▶ [DOCUMENT TEXT]
○ ○ ○

Assignment title: Information
CSE4DSS – Decision Support Systems
Individual Assignment, 2016
Due Date: Monday 2nd May, 10:00am, 2016
Assessment Weight: 30% of the final mark for the subject
Instructions
This is an INDIVIDUAL assignment. You are not permitted to collaborate with any other student,
and you are not permitted to outsource the work to any other party.
This assignment consists of five separate problems. You are required to solve all five problems.
Total marks available for the assignment is 50. Each problem carries 10 marks.
Plagiarism
Plagiarism is the submission of somebody else's work in a manner that gives the impression that the
work is your own. When submitting your assignment via the LMS, the following announcement will
appear:
Software will be used to assist in the detection of plagiarism. Students are referred to the section on
'Academic Misconduct' in the subject's guideline available on LMS.
Lateness Policy
Penalties are applied to late assignments (5% of total possible marks for the task is deducted per
day, accepted up to 5 days after the due date only). An assignment submitted more than five
working days after the due date will not be accepted.
Submission Procedure
Assignments are to be submitted both electronically and in hard copy: the electronic should be
submitted using the link on the subject's LMS page; the hard copy should be submitted in the
submission box labelled CSE4DSS, located on the ground floor of the Beth Gleeson Building.
You should submit only one single document: a Microsoft Word format file. This file should contain a
cover sheet containing the information described in Appendix A of this document, followed by your
solutions to Problems 1 to 5. A description of what you are required to submit for each problem is
given below, at the end of each problem description.
Once again, please note that this is an individual assignment. You are not permitted to collaborate
with any other student, and you are not permitted to outsource the work to any other party.
Software will be used to assist in the detection of plagiarism.
Problem 1: What-if and Goal-seeking analysis (10 marks)

○ ○ ○

▶ [PROBLEMS TO SOLVE]
1. Using the assignment specification, explain in one to three sentences how the lateness policy penalizes a late submission and when a late submission is no longer accepted.
2. Answer these questions from the assignment specification, one answer per line, marked to match:
(a) What is the due date and time for the assignment?
(b) Where is the submission box for hard copies located?
(c) In what file format must the single submitted document be?
3. Resume the assignment specification directly after its final heading, "Problem 1: What-if and Goal-seeking analysis (10 marks)", and write the description of that problem in the same formal style.
The data that comes after this text is separate material and has no connection to the assignment specification.

▶ [DATASET RECORDS]
○ ○ ○

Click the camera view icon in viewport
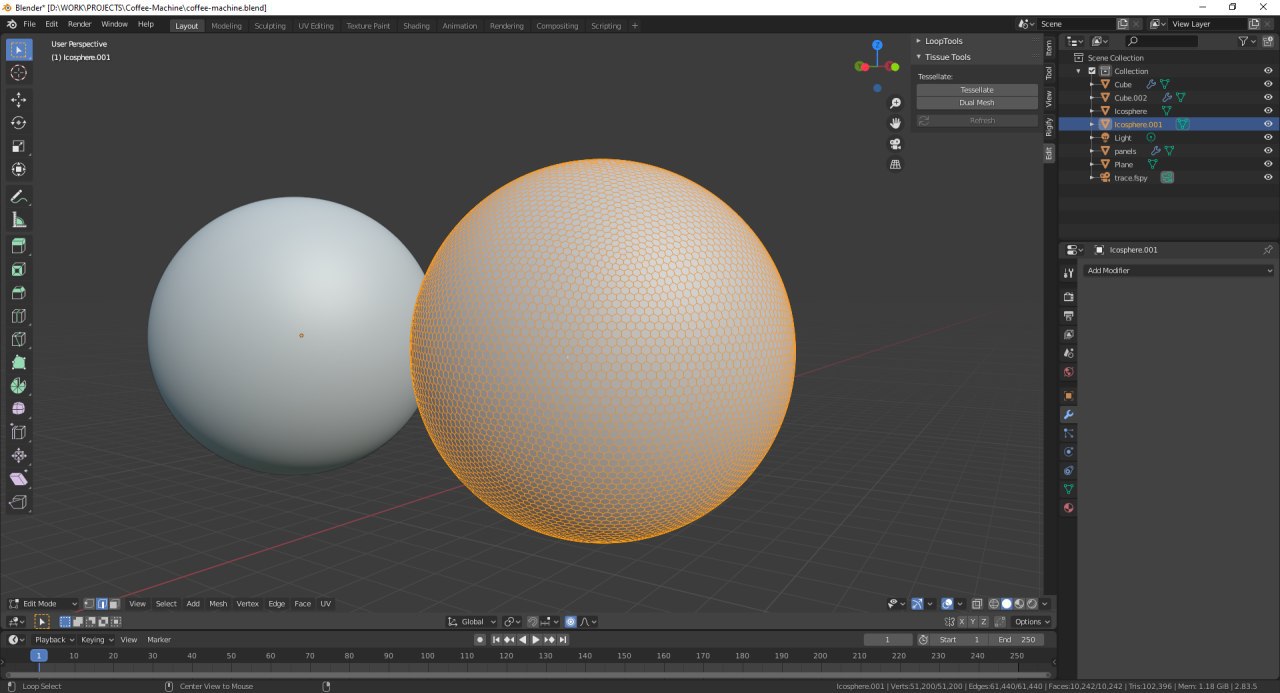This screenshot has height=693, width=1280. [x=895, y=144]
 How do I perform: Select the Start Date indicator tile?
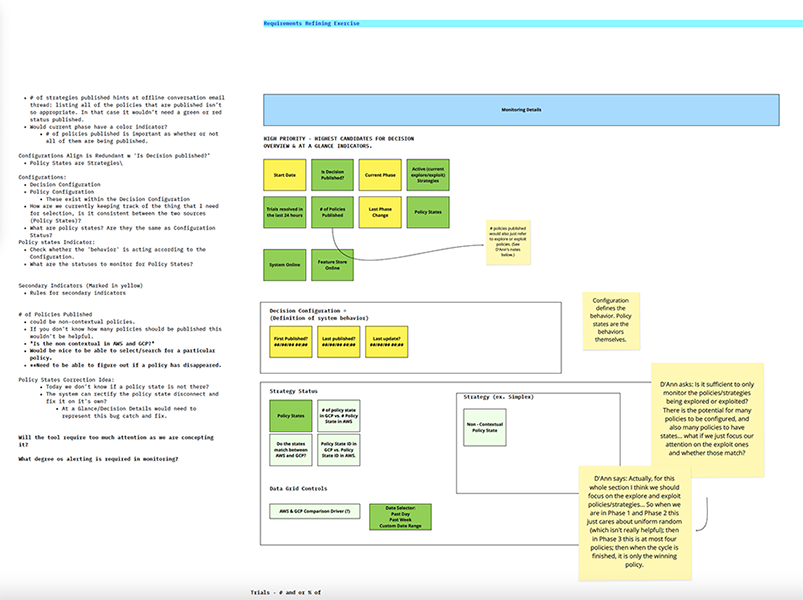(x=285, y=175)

○ ○ ○

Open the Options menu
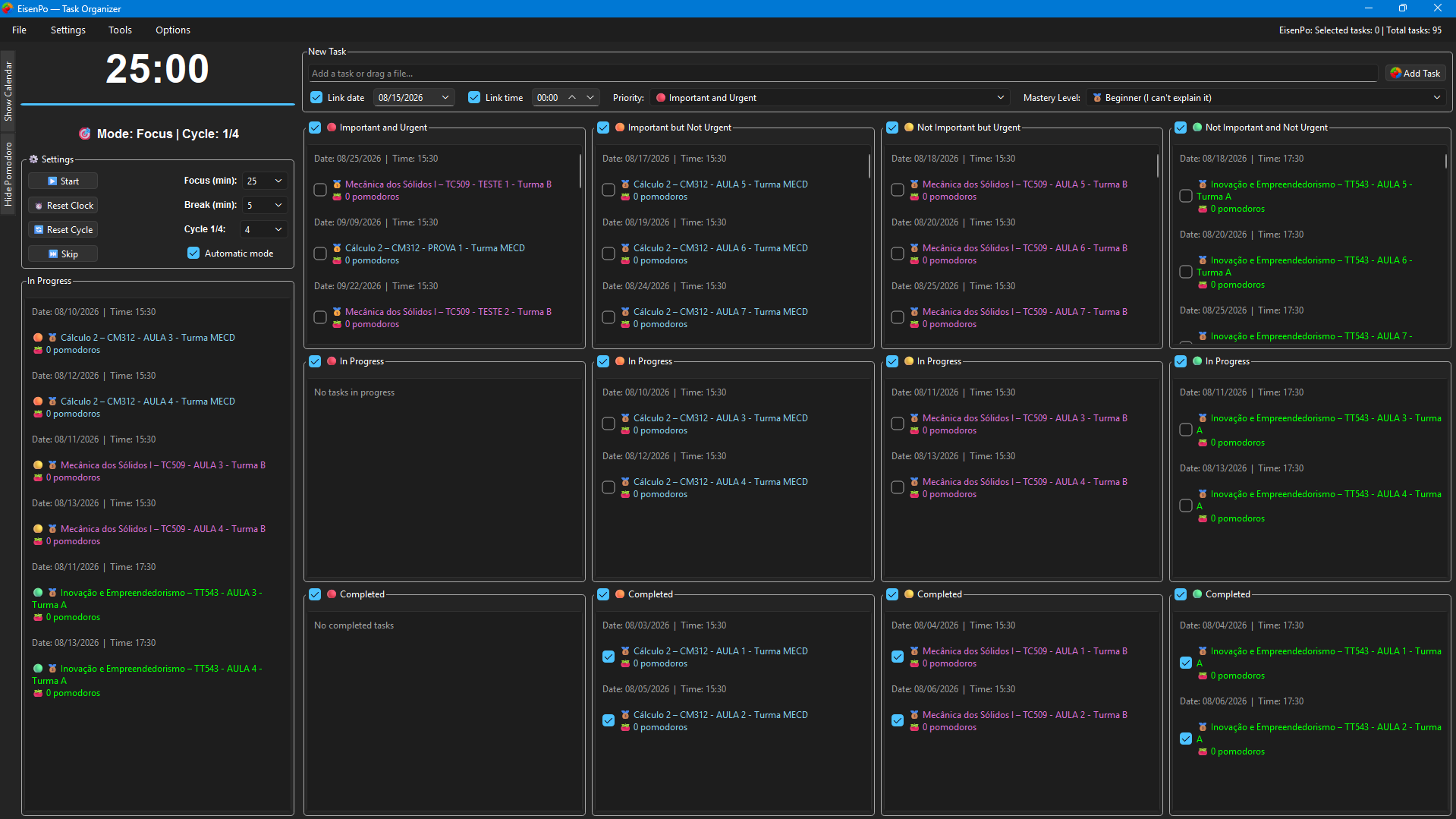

○ ○ ○

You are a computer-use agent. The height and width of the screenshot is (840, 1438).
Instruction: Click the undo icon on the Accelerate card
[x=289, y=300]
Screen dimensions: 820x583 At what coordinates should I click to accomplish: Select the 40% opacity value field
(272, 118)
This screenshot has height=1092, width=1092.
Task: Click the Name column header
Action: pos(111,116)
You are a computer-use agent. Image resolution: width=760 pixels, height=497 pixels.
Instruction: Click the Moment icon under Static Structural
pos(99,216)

○ ○ ○

▶ [TASK-BY-TASK ANSWERS]
1. For each day an assignment is late, 5% of the total possible marks for the task is deducted. Late assignments are accepted only up to five days after the due date. An assignment submitted more than five working days after the due date will not be accepted.

2.
(a) Monday 2nd May 2016, at 10:00am.
(b) On the ground floor of the Beth Gleeson Building.
(c) Microsoft Word format.

3.
George is planning to set up a new hair salon in a trendy inner city Melbourne suburb. George
estimates that his fixed annual costs (which include rent, loan interest, electricity expenses, etc.) will
be $150,000. He is planning on employing a total of five hair stylists, who will each work 1,600 hours
per year. He plans to charge a fixed price for haircuts ($35 for men, $60 for women), and estimates
that 65% of his customers will be women. He is having difficulty determining the pay structure for
the hair stylists, and is considering the following three possibilities:
Scenario 1: Fixed hourly rate of $40 per hour.
Scenario 2: Fixed hourly rate of $20 per hour + a commission on each haircut of 20% of the
cost of the haircut.
Scenario 3: No fixed hourly rate, but a commission on each haircut of 30% of the cost of the
haircut.
George would like to know the following:
Under each of the above scenarios, what would be the break-even point in the number of
haircuts; i.e., how many haircuts must the salon deliver in order to just cover total costs?
In Scenario 2 (i.e., fixed hourly rate + commission), assuming the salon would deliver a total
of 5,000 hairstyles for the year, what would the commission need to be in order for the total
costs to be the same as per Scenario 1?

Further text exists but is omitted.